Christian Holst

Kulturmanagement :: Digitale Transformation :: Künstliche Intelligenz


Schlagwort: Führung

  • Führung im Kulturbetrieb II

    In neueren Führungskonzepten wird unterschieden zwischen transaktionaler und transformationaler Führung. Transaktionale Führung versteht Arbeit als ein Tauschverhältnis zwischen Arbeitnehmer und Arbeitgeber, die Individualinteressen der Mitarbeiter und die Unternehmensinteressen werden über eine Tauschaktion (Transaktion) ins Verhältnis gesetzt: Leistung gegen Belohnung. Der Mitarbeiter wird im Sinne der klassischen wirtschaftswissenschaftlichen Terminologie als rational denkender und handelnder Nutzenmaximierer, als homo oeconomicus, gesehen. MbO fällt unter diesen Ansatz der transaktionalen Führung. Über die speziell im Kulturbetrieb aber auch allgemein damit einhergehenden Probleme habe ich im ersten Teil beschrieben. Oftmals wird das transaktionale Modell übrigens dem Manager zugeschrieben, während sich der Leader des transformationalen Modells bediene. Aufgrund dessen, was ich im ersten Teil über Leadership geschrieben habe, kann ich mich dieser Auffassung allerdings nicht anschließen.

    Transformationale Führung

    Im Unterschied zum transaktionalen Modell umfasst die transformationale Führung auch soziale und emotionale Aspekte von Führung und spricht damit auch höhere Bedürfnisse des Menschen an.

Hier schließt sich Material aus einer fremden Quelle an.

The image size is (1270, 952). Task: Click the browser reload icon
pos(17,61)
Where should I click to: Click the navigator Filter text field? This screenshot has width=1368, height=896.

Hier geht es darum, den Mitarbeitern persönliche Entfaltungsmöglichkeiten zu geben, die intrinsische Arbeitsmotivation auf den Unternehmenszwecks auszurichten und den Mitarbeiter auf diese Weise zum Mitunternehmer zu machen, man könnte auch sagen zu «transformieren». Analog zu den berühmten vier P des Marketing, bietet das Modell der transformationalen Führung vier Is als Merkhilfe. Denn transformationale Führung ist

    • Identifizierend. Damit ist ein authentisches Verhalten der Führungskraft gemeint, der dadurch Respekt und Vertrauen gezollt werden und die durch Übereinstimmung von Reden und Handeln zur Identifikationsfigur wird.
    • Inspirierend. Die Führungskraft vermag es, Sinn zu stiften (zum Beispiel mittels Vision, Symbolen, Bilder) und dadurch die Bedeutung von Zielen und Aufgaben zu erhöhen. Die Identifikation mit den Zielen der Firma wird so nicht nur durch monetäre oder Status-Anreize erreicht, sondern auch durch persönliche Verbundenheit.
    • Intellektuell. Die Mitarbeiter werden aber auch auf geistiger, intellektueller Ebene angeregt, Denkmuster zu hinterfragen und aktiv neue Erkenntnisse und Einsichten anzustreben, Probleme als Chance zu begreifen, etwas neues zu lernen und im Sinne des Ganzen zu denken und Verantwortung zu übernehmen (Mitunternehmertum).
    • Individuell. Im Rahmen der transformationalen Führung geht die Führungskraft individuell auf die Mitarbeiter und ihre sozialen Interaktionen ein, fördert und fordert den Einzelnen gemäß seinen Stärken und Schwächen und entwickelt Perspektiven mit ihm/ihr.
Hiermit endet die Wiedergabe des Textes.